Word and element pointing entries:
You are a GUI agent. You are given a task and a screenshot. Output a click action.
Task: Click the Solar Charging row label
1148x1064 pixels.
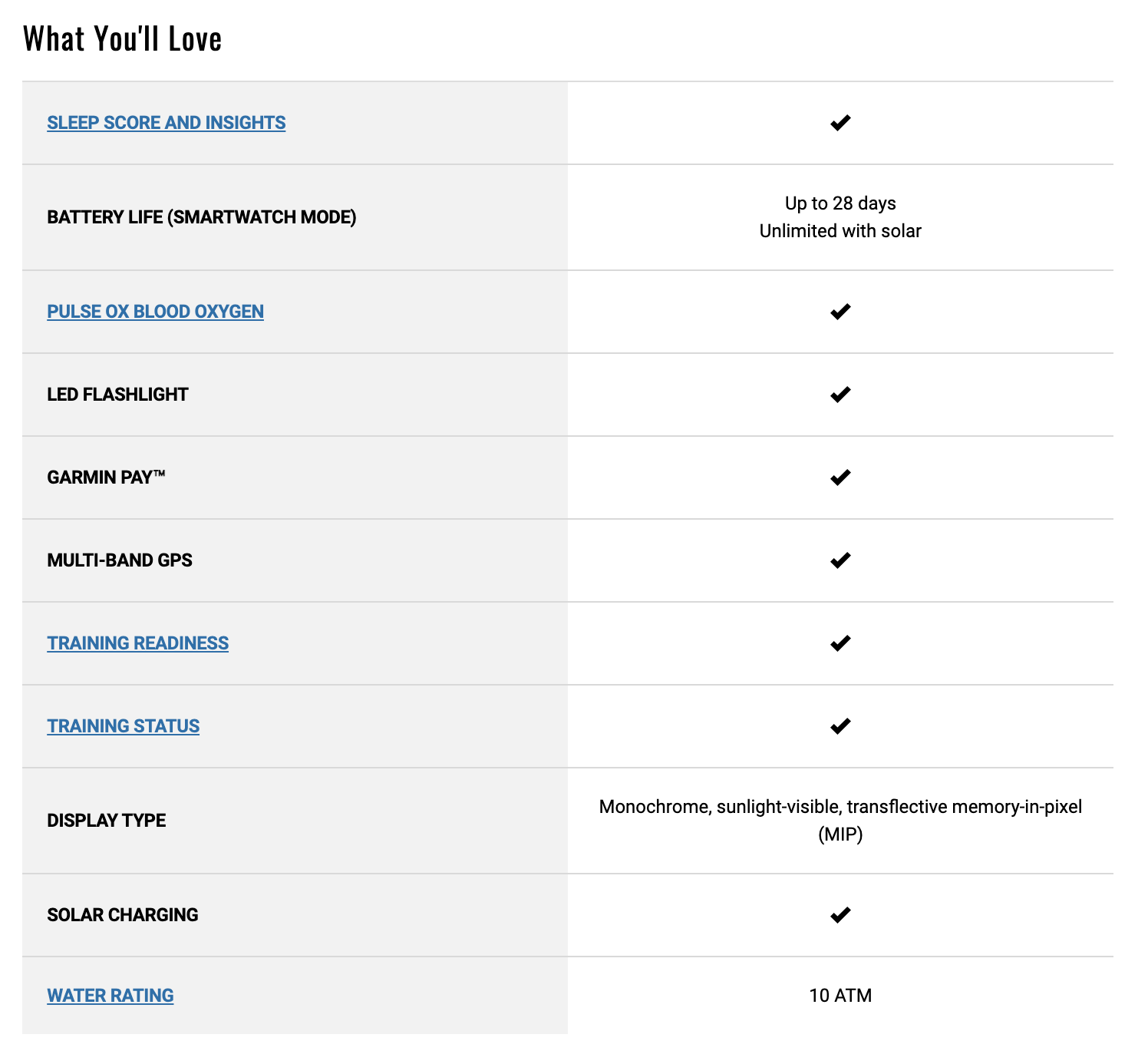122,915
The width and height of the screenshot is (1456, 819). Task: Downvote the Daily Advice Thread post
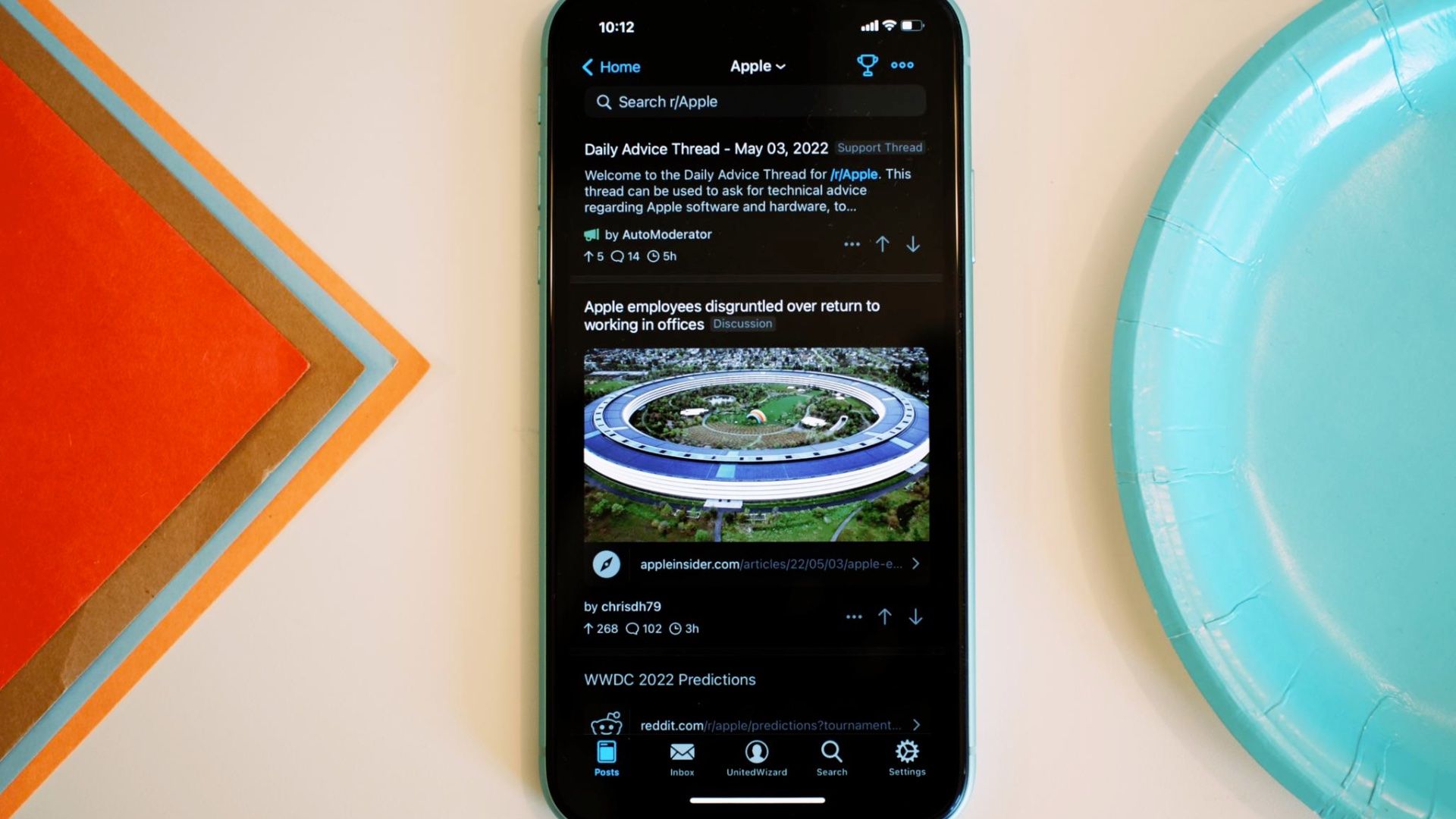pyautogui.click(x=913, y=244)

» **Given problem**:
Can you turn the lines above into a numbered list, skipping any blank lines and leaving the pictures out?

» **Written response**:
1. You are a GUI agent. You are given a task and a screenshot. Output a click action.
2. Task: Click the Solar Charging row label
3. 1148x1064 pixels.
4. 122,915
5. The width and height of the screenshot is (1456, 819). Task: Downvote the Daily Advice Thread post
6. pyautogui.click(x=913, y=244)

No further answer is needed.